In the recent June projections, the bank lowered its forecast of global economic growth from the January 4.1 percent to 2.1 percent. “Our June forecasts reflect a sizable downgrade to the outlook: global growth is expected to slow sharply from 5.7 percent in 2021 to 2.9 percent this year. This also reflects a nearly one-third cut to our January 2022 forecast for this year of 4.1 percent,” a team of World Bank economists noted in the June 2022 Global Economic Prospects.

The World Bank indicated that exports from Botswana and other Sub Saharan countries could suffer from a substantial deceleration of activity in China and Europe. The Bank noted that exporters of industrial metals, crude oil, and ores such as Angola, Democratic Republic of Congo, Republic of Congo, South Africa, and Zambia could suffer from a substantial deceleration of activity in China.

On the other hand a sharp contraction of growth in the euro area could hurt exporters of agricultural products such as beef, coffee, tea, tobacco, cotton, and textiles from Botswana, Ethiopia, Madagascar and Malawi. “The faster-than-expected deceleration of the global economy and increased volatility of commodity prices could hurt many SSA commodity exporters,” said World Bank President David Malpass.

Malpass indicated that subdued growth in the global markets for Botswana and other Sub Saharan exports will likely persist throughout the decade because of weak investment in most of the world.
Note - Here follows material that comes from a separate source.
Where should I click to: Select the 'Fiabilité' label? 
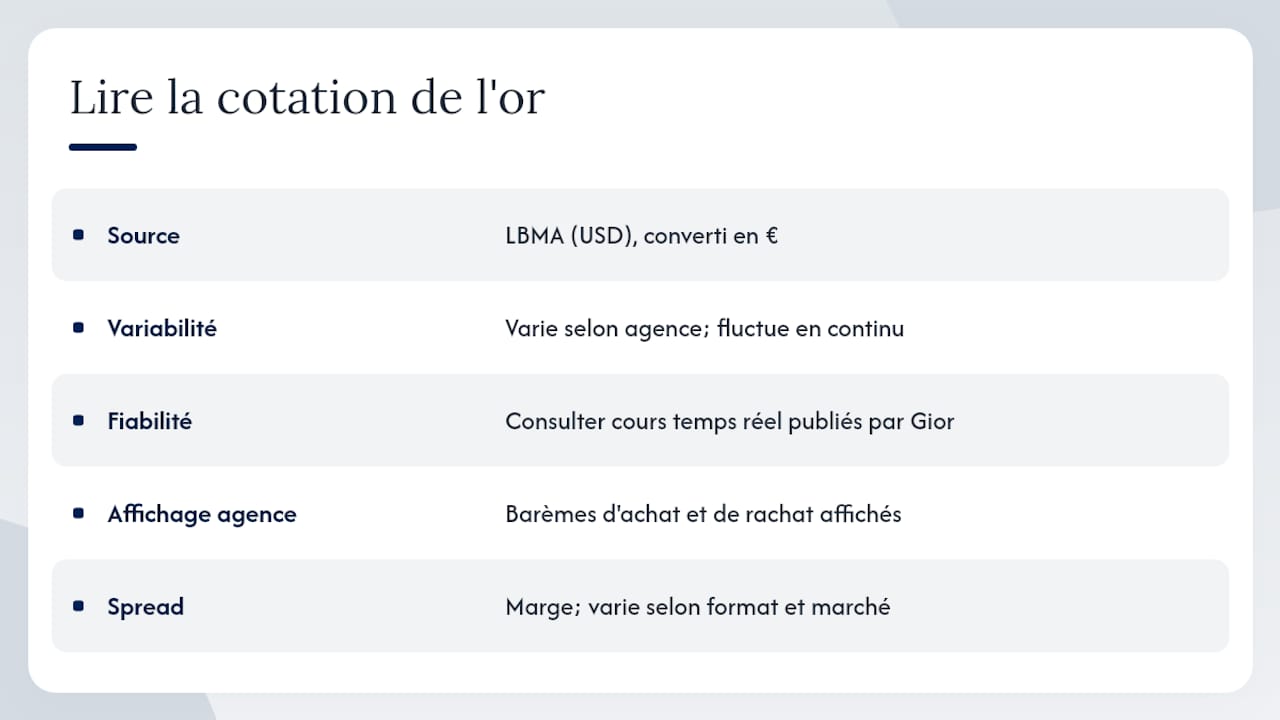(149, 421)
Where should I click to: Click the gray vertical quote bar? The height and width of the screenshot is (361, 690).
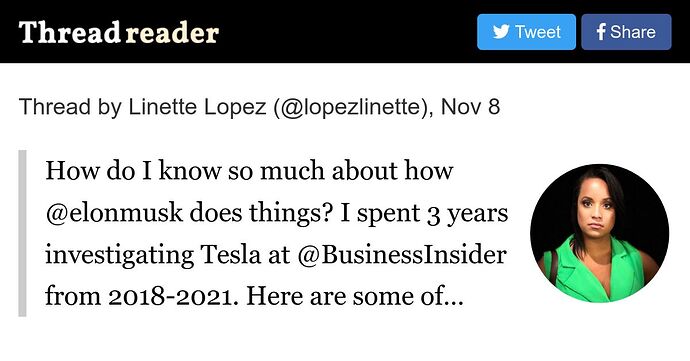coord(22,233)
He noted that with inflation now running at multi-decade highs in many countries and supply expected to grow slowly, inflation could remain higher for longer than currently anticipated. “Even if a global recession is averted, the pain of stagflation could persist for several years— unless major supply increases are set in motion. Amid the war in Ukraine, surging inflation, and rising interest rates, global economic growth is expected to slump in 2022. Several years of above-average inflation and below-average growth are now likely,” said Malpass.